Mr Xi said unification should be achieved peacefully, but warned that the Chinese people had a "glorious tradition" of opposing separatism.
In response, Taiwan said its future lay in the hands of its people.
Taiwan considers itself a sovereign state, while China views it as a breakaway province.
Beijing has not ruled out the possible use of force to achieve unification.
Mr Xi's intervention comes after China sent a record number of military jets into Taiwan's air defence zone in recent days. Some analysts say the flights could be seen as a warning to Taiwan's president ahead of the island's national day on Sunday.
Taiwan's defence minister has said that tensions with China are at their worst in 40 years.
But Mr Xi's remarks on Saturday were more conciliatory than his last major intervention on Taiwan in July, where he pledged to "smash" any attempts at formal Taiwanese independence.
Speaking at an event marking the 110th anniversary of the revolution that overthrew China's last imperial dynasty in 1911, he said unification in a "peaceful manner" was "most in line with the overall interest of the Chinese nation, including Taiwan compatriots".
But he added: "No one should underestimate the Chinese people's staunch determination, firm will, and strong ability to defend national sovereignty and territorial integrity."
"The historical task of the complete reunification of the motherland must be fulfilled, and will definitely be fulfilled," he said.
Mr Xi has said he wants to see unification occur under a "one country, two systems" principle, similar to that employed in Hong Kong, which is part of China but has a degree of autonomy.

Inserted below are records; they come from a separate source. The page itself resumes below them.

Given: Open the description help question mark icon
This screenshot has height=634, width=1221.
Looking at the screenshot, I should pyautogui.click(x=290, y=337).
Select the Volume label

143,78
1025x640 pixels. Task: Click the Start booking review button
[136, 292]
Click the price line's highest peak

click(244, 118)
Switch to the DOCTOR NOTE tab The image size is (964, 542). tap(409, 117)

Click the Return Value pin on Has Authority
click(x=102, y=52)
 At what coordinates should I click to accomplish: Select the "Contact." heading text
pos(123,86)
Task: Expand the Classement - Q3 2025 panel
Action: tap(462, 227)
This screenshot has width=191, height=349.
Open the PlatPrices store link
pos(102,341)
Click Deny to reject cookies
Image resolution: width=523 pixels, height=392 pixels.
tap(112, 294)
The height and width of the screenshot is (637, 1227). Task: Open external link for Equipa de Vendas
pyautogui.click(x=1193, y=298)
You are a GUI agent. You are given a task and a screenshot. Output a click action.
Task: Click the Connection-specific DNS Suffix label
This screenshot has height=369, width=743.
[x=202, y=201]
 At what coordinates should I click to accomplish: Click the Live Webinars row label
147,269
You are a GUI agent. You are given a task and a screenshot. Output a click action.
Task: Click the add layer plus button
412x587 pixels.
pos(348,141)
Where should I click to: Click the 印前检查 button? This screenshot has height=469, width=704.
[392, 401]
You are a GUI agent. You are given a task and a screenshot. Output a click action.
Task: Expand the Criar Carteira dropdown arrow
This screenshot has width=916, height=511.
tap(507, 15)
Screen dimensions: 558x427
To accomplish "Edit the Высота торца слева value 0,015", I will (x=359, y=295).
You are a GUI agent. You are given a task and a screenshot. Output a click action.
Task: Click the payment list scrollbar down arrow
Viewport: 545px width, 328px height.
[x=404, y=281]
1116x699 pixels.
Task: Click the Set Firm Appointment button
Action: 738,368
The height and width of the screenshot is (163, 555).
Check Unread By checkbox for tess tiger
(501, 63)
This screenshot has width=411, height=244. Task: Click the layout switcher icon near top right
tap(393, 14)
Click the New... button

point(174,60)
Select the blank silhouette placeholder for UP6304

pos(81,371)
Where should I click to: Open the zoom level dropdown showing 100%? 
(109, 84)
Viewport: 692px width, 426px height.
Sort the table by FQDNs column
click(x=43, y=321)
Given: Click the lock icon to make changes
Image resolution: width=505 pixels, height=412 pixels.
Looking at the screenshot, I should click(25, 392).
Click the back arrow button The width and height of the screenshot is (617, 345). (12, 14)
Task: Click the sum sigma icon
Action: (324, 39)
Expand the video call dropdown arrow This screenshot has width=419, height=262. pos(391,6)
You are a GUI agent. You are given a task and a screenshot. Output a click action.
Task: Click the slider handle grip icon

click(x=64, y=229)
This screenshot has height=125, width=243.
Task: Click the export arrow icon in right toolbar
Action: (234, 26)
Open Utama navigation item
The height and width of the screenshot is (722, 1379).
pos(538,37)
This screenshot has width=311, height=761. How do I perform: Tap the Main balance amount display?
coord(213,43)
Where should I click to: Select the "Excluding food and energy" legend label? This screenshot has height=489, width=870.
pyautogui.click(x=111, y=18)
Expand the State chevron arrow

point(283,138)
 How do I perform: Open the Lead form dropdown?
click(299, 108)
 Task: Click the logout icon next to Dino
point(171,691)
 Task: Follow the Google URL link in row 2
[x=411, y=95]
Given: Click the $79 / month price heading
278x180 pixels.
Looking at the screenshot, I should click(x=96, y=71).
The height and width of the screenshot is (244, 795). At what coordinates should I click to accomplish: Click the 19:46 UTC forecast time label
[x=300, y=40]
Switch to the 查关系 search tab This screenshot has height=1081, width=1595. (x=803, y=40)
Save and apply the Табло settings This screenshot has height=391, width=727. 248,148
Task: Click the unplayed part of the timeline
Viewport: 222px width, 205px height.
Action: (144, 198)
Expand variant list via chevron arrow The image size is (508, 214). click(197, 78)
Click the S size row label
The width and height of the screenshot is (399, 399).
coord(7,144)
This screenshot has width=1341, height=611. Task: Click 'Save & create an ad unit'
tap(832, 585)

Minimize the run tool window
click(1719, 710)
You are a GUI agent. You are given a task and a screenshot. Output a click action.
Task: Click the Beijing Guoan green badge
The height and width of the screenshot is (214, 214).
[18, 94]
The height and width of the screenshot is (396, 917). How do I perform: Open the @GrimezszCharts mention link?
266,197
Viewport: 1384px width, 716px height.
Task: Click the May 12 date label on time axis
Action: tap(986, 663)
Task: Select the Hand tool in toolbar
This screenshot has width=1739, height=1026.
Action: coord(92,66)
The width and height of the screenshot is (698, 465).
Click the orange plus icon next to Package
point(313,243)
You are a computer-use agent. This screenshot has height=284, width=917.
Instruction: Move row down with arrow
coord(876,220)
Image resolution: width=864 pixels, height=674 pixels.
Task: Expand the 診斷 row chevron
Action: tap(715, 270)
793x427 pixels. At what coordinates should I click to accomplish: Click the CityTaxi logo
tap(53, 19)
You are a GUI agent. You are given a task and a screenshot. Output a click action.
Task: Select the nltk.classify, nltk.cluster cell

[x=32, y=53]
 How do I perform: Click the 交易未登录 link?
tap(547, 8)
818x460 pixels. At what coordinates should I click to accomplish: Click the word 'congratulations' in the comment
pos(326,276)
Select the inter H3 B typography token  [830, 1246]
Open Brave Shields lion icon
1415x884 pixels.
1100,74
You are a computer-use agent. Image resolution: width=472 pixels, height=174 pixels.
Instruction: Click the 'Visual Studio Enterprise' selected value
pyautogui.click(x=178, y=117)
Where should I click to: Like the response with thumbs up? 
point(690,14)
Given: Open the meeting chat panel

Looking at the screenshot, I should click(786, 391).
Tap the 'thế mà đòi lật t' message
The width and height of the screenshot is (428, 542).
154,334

But Taiwan's presidential office said that public opinion was very clear in rejecting one country, two systems. In a separate statement, Taiwan's Mainland Affairs Council called on China to abandon its "provocative steps of intrusion, harassment and destruction".
Shortly before Mr Xi spoke in Beijing, Taiwan's Premier Su Tseng-chang accused China of "flexing its muscles" and stoking tensions.